**KUTIPAN DOKUMEN**
++++++++
Waktu berjalan lambat saat mobil meluncur kembali ke jalan yang berkelok menembus perbukitan. Kini pemandangan meranggas telah berubah warna dengan hijaunya pepohonan yang menyelimuti bukit-bukit. Hingga kami mendekati sebuah jalan yang dipisahkan oleh batuan gunung besar yang seakan dibelah secara rapi, -entah oleh alam atau teknologi-, walaupun saya lebih cenderung pada kemungkinan yang terakhir. Saya mengabadikan ‘batu segede gaban‘ yang terbelah dengan keren  itu sambil mengingat jalan-jalan tol di Jawa yang juga dipotong rapi dari gunung-gunung yang menghalangi pembangunan jalan walaupun rasanya tidak ada yang seperti di Nepal ini yang dipenuhi tumbuhan di atasnya.

Namanya overland itu, kecuali sendirian, yaaa perlu juga toleransi. Perjalanan yang tadinya diisi musik top40 kini berganti musik pop berbahasa Hindi. Walaupun ada yang menyenangkan, tapi entah kenapa langsung mengingatkan saya akan momen “cinta pohon atau tiang” dari film-film Bollywood. Santa kadang bernyanyi mengikuti musik yang membuat telinga rasanya gatal mendadak, tetapi demi sebuah perjalanan yang menyenangkan, saya melebarkan batas toleransi lagipula pemandangan di luar menarik hati. …. kya karoon hayee, Kuch Kuch Hota Hai…. 😀 😀 (artinya pas gak ya?)

Sekitar satu jam kemudian, mata saya menangkap rombongan perempuan dalam balutan sari merah yang sedang berjalan sambil ngobrol. Pasti ada kuil di sekitar sini yang sedang ramai dengan perayaan atau mungkin juga pasar rakyat. Bukankah ibu-ibu dimanapun tak jauh dari Sale dan diskonan?

Women around Narayangarh, Nepal
Women around Narayangarh, Nepal

Dan benarlah di depan ada sebuah jembatan panjang yang membentang di atas Sungai Seti Gandaki, yang suci dan telah memberi banyak manfaat bagi penduduk di sepanjang alirannya. Sungai yang mengarah ke Selatan ini merupakan gabungan dari Sungai Kali Gandaki dan Sungai Trishuli, sungai lainnya yang juga dianggap suci. Bukankah nama-nama sungainya bermakna dalam? Dan sebagaimana biasa, di bantaran sungai Seti Gandaki ini dibangun sebuah kuil yang didedikasikan untuk Dewi Durga, mendampingi kuil lain yang pasti ada di dekatnya yaitu Kuil Shiva, yang saat itu penuh hiasan merah. Selain itu dari atas jembatan, terlihat seperti ada pasar rakyat dengan begitu banyak kegembiraan bercampur dengan mereka yang melakukan puja.
++++++++
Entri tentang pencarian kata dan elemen
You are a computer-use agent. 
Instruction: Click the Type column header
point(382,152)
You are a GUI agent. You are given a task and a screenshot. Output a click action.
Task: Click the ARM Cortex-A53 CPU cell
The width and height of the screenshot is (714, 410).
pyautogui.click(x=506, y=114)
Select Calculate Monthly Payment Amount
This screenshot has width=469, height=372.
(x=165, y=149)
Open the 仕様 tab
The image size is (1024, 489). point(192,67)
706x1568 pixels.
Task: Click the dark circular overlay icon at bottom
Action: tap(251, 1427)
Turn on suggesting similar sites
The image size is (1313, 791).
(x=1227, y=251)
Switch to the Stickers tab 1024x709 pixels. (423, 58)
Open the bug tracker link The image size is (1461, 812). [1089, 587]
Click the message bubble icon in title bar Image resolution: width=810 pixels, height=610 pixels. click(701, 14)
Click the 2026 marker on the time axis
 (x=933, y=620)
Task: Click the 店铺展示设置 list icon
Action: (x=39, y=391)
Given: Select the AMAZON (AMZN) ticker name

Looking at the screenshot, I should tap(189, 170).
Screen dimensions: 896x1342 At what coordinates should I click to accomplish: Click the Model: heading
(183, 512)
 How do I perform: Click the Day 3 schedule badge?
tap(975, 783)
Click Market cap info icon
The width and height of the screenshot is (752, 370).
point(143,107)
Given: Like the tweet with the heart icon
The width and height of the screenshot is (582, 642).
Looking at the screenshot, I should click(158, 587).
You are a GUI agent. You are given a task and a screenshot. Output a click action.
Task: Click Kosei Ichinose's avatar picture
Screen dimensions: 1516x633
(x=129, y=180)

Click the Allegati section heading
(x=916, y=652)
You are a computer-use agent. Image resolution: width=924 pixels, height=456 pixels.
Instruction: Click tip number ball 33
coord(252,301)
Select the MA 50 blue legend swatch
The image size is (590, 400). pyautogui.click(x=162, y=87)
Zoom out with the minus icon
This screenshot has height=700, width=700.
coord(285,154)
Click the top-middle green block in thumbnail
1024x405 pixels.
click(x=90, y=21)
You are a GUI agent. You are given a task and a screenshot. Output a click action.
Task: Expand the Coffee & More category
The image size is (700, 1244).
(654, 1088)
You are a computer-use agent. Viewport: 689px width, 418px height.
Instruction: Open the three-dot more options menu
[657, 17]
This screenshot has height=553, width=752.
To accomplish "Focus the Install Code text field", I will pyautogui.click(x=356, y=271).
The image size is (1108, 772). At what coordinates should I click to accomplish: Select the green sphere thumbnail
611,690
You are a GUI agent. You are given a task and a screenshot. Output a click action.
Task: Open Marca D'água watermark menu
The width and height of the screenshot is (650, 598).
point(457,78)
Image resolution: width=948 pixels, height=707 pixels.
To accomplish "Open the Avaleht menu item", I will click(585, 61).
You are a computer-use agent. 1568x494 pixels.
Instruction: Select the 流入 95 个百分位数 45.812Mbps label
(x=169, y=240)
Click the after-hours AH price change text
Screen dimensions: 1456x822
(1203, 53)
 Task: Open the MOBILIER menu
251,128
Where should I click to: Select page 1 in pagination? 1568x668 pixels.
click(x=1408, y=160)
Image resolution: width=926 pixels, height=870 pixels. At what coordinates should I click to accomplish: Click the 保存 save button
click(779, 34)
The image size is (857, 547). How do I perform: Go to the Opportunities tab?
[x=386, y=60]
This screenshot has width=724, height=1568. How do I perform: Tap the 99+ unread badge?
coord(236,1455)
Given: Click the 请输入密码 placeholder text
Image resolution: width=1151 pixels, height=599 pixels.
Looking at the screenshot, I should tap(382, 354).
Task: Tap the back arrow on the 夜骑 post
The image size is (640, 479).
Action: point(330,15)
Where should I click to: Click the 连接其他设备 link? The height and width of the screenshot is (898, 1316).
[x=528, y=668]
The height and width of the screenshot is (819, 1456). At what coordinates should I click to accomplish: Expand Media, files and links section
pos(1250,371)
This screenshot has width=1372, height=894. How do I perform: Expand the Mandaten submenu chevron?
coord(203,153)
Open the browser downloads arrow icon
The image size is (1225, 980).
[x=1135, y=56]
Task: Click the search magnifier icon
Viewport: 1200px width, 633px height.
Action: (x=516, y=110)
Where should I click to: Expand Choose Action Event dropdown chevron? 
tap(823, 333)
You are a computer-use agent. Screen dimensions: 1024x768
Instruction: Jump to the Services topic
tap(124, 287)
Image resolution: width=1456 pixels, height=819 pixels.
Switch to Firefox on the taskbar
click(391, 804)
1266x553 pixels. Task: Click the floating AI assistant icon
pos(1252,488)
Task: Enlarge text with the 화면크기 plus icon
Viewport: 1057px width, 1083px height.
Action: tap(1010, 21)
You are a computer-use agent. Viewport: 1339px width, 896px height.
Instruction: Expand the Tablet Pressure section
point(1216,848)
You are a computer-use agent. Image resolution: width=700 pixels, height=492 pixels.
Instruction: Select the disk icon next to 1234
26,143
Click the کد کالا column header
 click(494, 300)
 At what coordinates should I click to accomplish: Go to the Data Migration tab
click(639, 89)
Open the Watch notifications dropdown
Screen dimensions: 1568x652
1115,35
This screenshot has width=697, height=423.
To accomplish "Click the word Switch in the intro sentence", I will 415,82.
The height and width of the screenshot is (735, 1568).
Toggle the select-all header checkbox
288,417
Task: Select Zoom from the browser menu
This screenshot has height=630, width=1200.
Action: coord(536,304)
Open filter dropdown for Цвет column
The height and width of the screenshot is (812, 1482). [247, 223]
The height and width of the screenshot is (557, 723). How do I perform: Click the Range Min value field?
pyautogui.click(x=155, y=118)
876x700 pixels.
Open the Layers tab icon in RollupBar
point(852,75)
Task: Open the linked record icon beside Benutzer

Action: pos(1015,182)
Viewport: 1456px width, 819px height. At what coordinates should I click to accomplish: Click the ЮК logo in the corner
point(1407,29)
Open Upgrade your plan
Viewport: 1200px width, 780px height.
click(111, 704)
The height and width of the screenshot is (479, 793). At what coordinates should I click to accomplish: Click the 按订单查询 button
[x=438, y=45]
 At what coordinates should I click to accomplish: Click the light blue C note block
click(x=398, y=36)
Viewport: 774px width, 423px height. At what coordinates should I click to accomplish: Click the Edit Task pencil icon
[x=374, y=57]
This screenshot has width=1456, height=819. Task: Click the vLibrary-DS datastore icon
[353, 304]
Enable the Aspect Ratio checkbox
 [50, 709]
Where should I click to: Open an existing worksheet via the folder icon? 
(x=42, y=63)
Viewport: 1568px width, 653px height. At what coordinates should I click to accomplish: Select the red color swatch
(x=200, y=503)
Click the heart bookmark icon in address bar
++++++++
**LATIHAN SINGKAT 1**
Tuliskan kembali bagian kutipan perjalanan di Nepal dari "Namanya overland itu, kecuali" sampai "Sale dan diskonan?" tanpa mengubah apa pun.
**LATIHAN SINGKAT 2**
Menurut kutipan perjalanan di Nepal, Sungai Seti Gandaki merupakan gabungan dari dua sungai apa?
Catatan ini adalah bahan tersendiri yang terpisah dari kutipan perjalanan di Nepal.

**JAWABAN TERTULIS 1**
Namanya overland itu, kecuali sendirian, yaaa perlu juga toleransi. Perjalanan yang tadinya diisi musik top40 kini berganti musik pop berbahasa Hindi. Walaupun ada yang menyenangkan, tapi entah kenapa langsung mengingatkan saya akan momen “cinta pohon atau tiang” dari film-film Bollywood. Santa kadang bernyanyi mengikuti musik yang membuat telinga rasanya gatal mendadak, tetapi demi sebuah perjalanan yang menyenangkan, saya melebarkan batas toleransi lagipula pemandangan di luar menarik hati. …. kya karoon hayee, Kuch Kuch Hota Hai…. 😀 😀 (artinya pas gak ya?)

Sekitar satu jam kemudian, mata saya menangkap rombongan perempuan dalam balutan sari merah yang sedang berjalan sambil ngobrol. Pasti ada kuil di sekitar sini yang sedang ramai dengan perayaan atau mungkin juga pasar rakyat. Bukankah ibu-ibu dimanapun tak jauh dari Sale dan diskonan?

**JAWABAN TERTULIS 2**
Sungai Kali Gandaki dan Sungai Trishuli.